The management of the election timeout is a common source of headaches. Perhaps the simplest plan is to maintain a variable in the Raft struct containing the last time at which the peer heard from the leader, and to have the election timeout goroutine periodically check to see whether the time since then is greater than the timeout period. It’s easiest to use time.Sleep() with a small constant argument to drive the periodic checks. Don’t use time.Ticker and time.Timer;they are tricky to use correctly. 选举超时的管理是令人头疼的常见来源。也许最简单的计划是在 Raft 结构中维护一个变量,其中包含对等方上次从领导者那里听到的时间,并让选举超时 goroutine 定期检查自那时以来的时间是否大于超时期限。最容易利用 time.Sleep()带有一个小的常量参数来驱动定期检查。不要使用time.Ticker,time.Timer;它们很难正确使用。

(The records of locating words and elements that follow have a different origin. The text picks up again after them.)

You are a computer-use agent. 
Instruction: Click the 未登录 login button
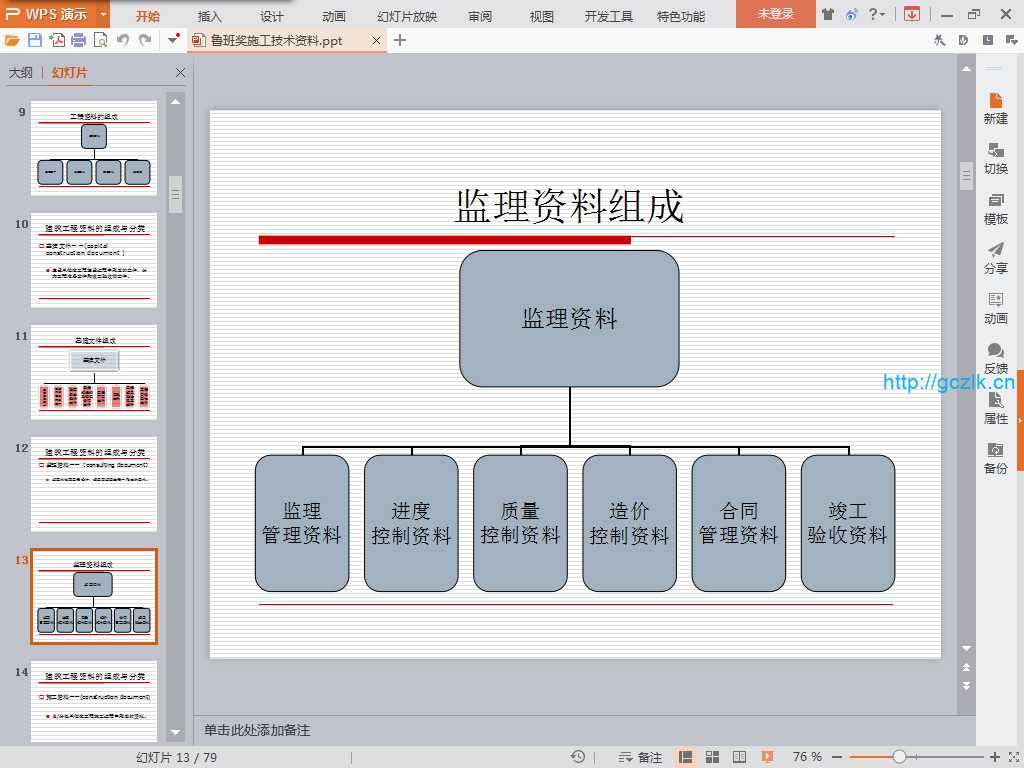775,14
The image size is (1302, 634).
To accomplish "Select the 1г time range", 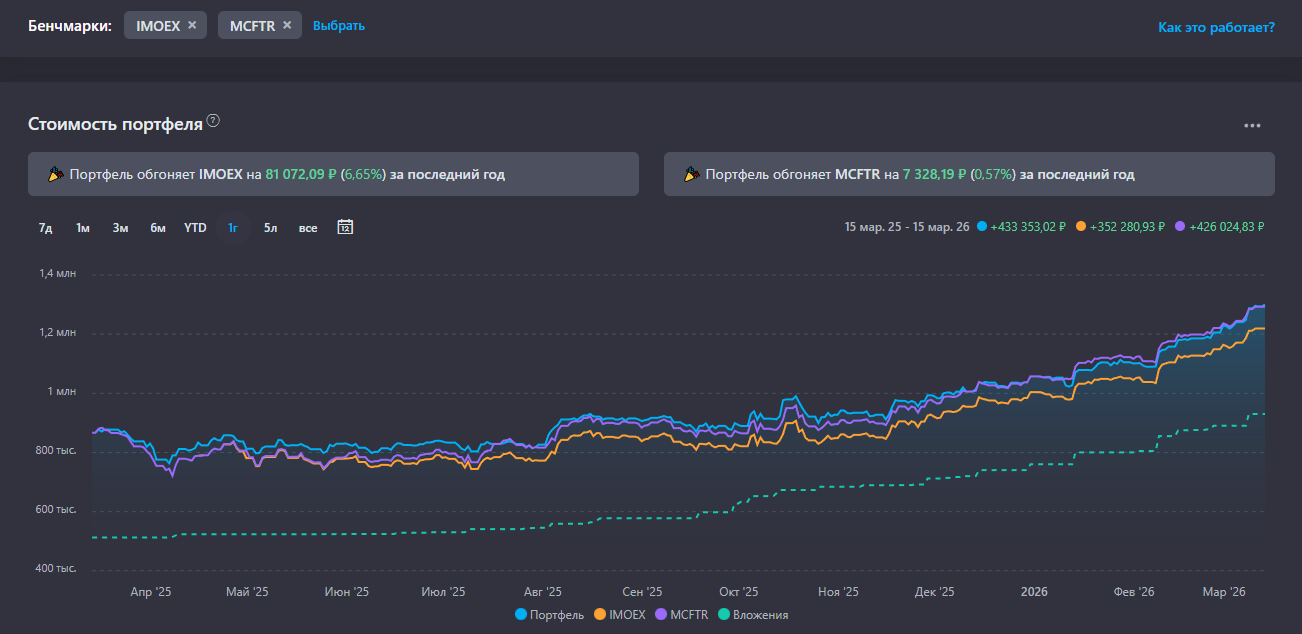I will click(x=233, y=228).
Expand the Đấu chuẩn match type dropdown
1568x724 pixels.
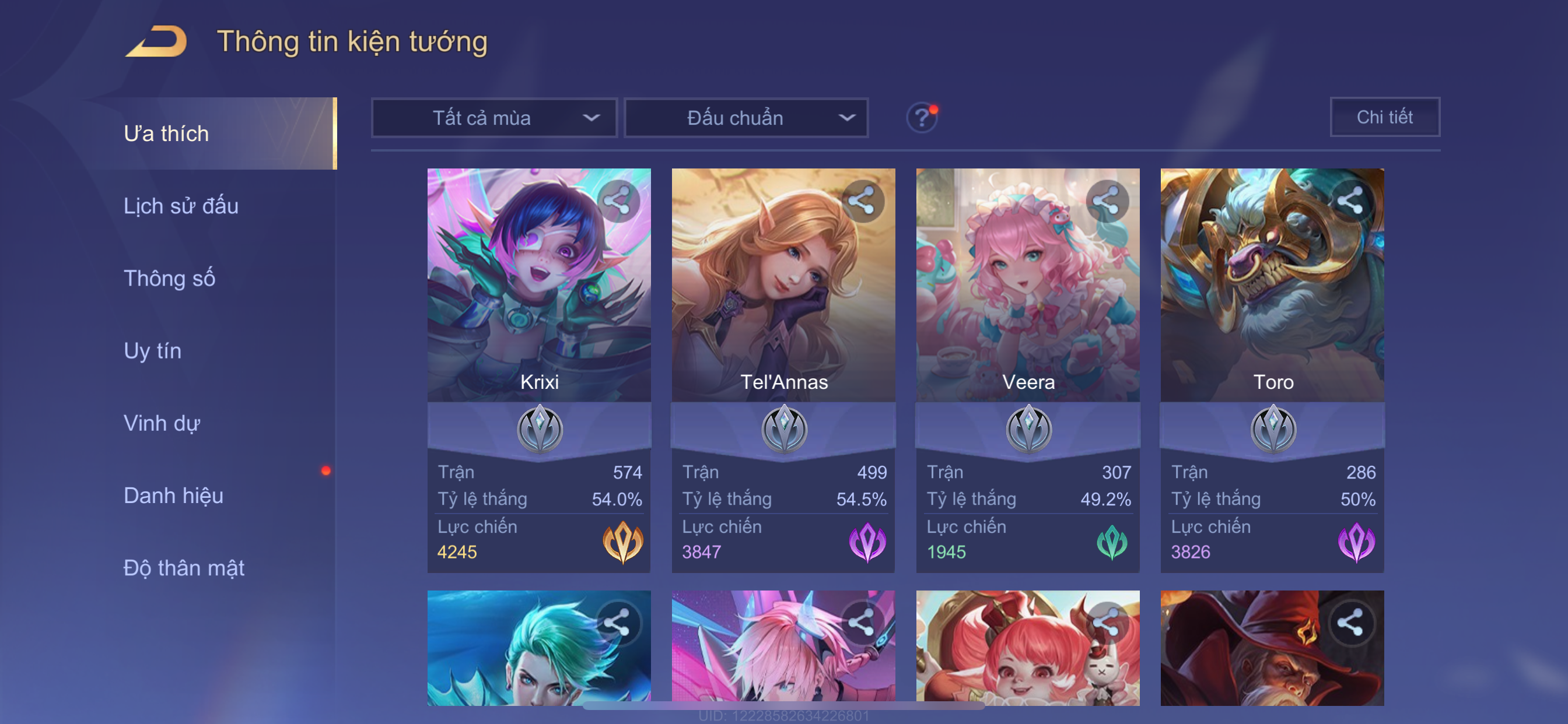(x=746, y=117)
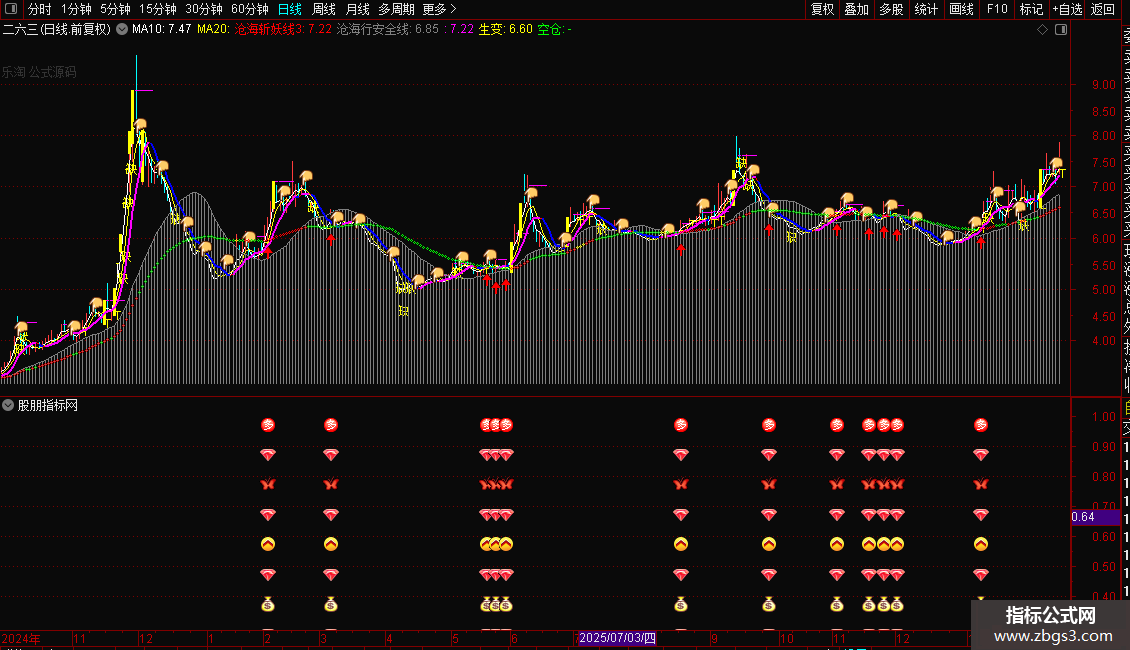Open the 画线 drawing tools
Viewport: 1130px width, 650px height.
[x=961, y=9]
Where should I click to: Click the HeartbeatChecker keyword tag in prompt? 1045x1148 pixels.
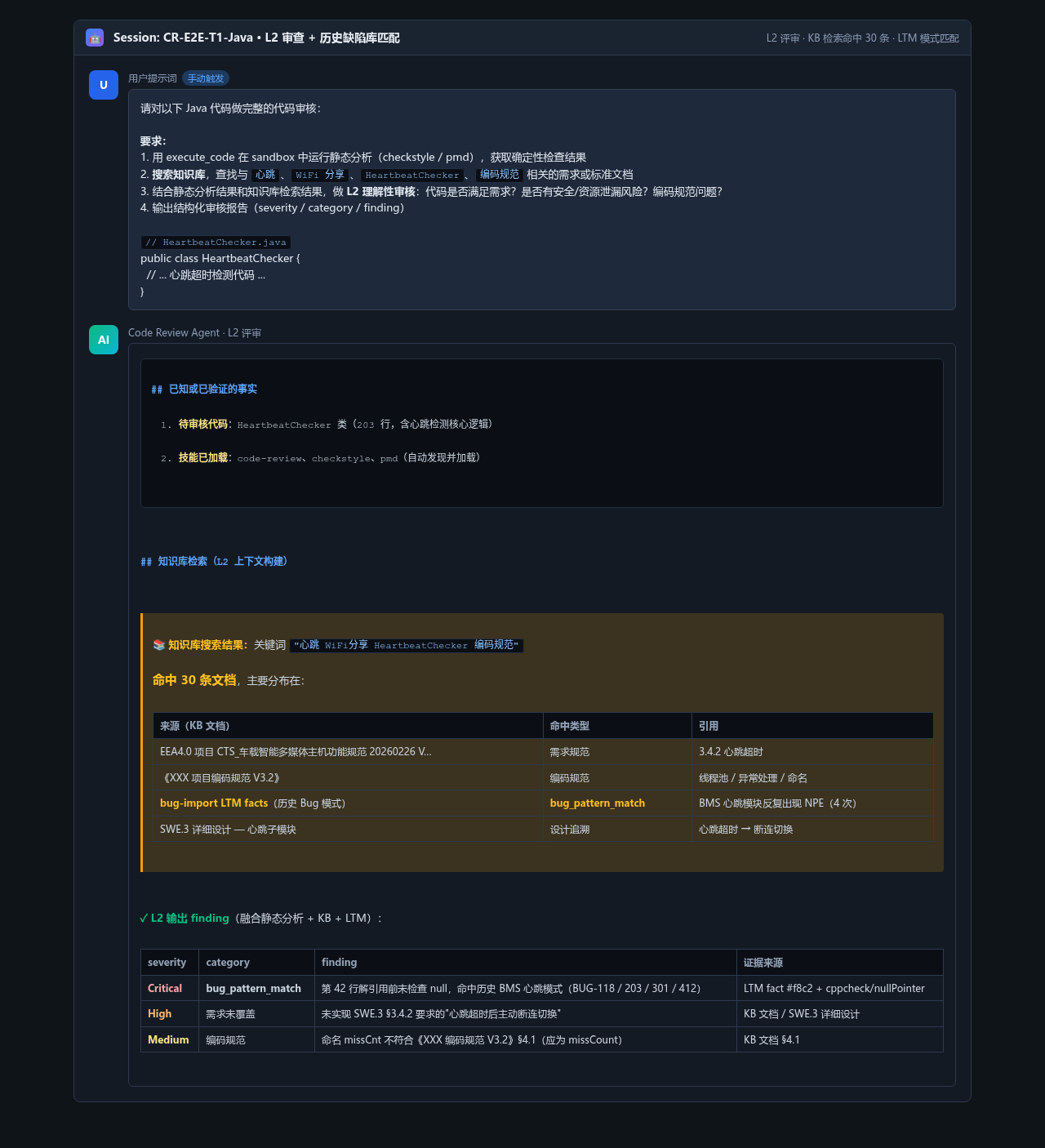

You’ll want to have a separate long-running goroutine that sends committed log entries in order on the applyCh. It must be separate, since sending on the applyCh can block; and it must be a single goroutine, since otherwise it may be hard to ensure that you send log entries in log order. The code that advances commitIndex will need to kick the apply goroutine; it’s probably easiest to use a condition variable (Go’s sync.Cond) for this.
您需要一个单独的长时间运行的 goroutine,用于在 applyCh 上按顺序发送提交的日志条目。它必须是分开的,因为在 applyCh 上发送可能会阻塞;并且它必须是单个 GoRoutine,否则可能很难确保按日志顺序发送日志条目。推进 commitIndex 的代码需要启动应用程序 goroutine;使用条件变量(Go’s sync.Cond)为此。
Each RPC should probably be sent (and its reply processed) in its own goroutine, for two reasons: so that unreachable peers don’t delay the collection of a majority of replies, and so that the heartbeat and election timers can continue to tick at all times. It’s easiest to do the RPC reply processing in the same goroutine, rather than sending reply information over a channel.
每个 RPC 可能应该在其自己的 goroutine 中发送(及其回复处理),原因有两个:这样无法访问的对等方就不会延迟大多数回复的收集,并且心跳和选举计时器可以始终继续滴答作响。最简单的方法是在同一个 goroutine 中执行 RPC 回复处理,而不是通过通道发送回复信息。 Keep in mind that the network can delay RPCs and RPC replies, and when you send concurrent RPCs, the network can re-order requests and replies. Figure 2 is pretty good about pointing out places where RPC handlers have to be careful about this (e.g. an RPC handler should ignore RPCs with old terms). Figure 2 is not always explicit about RPC reply processing. The leader has to be careful when processing replies; it must check that the term hasn’t changed since sending the RPC, and must account for the possibility that replies from concurrent RPCs to the same follower have changed the leader’s state (e.g.nextIndex).
请记住,网络可以延迟 RPC 和 RPC 回复,当您发送并发 RPC 时,网络可以对请求和回复重新排序。图 2 很好地指出了 RPC 处理程序必须注意的地方(例如,RPC 处理程序应忽略具有旧术语的 RPC)。图 2 并不总是明确介绍 RPC 回复处理。领导在处理回复时必须小心;它必须检查术语自发送 RPC 以来是否未更改,并且必须考虑从并发 RPC 到同一关注者的回复更改了领导者状态的可能性(例如 nextIndex)。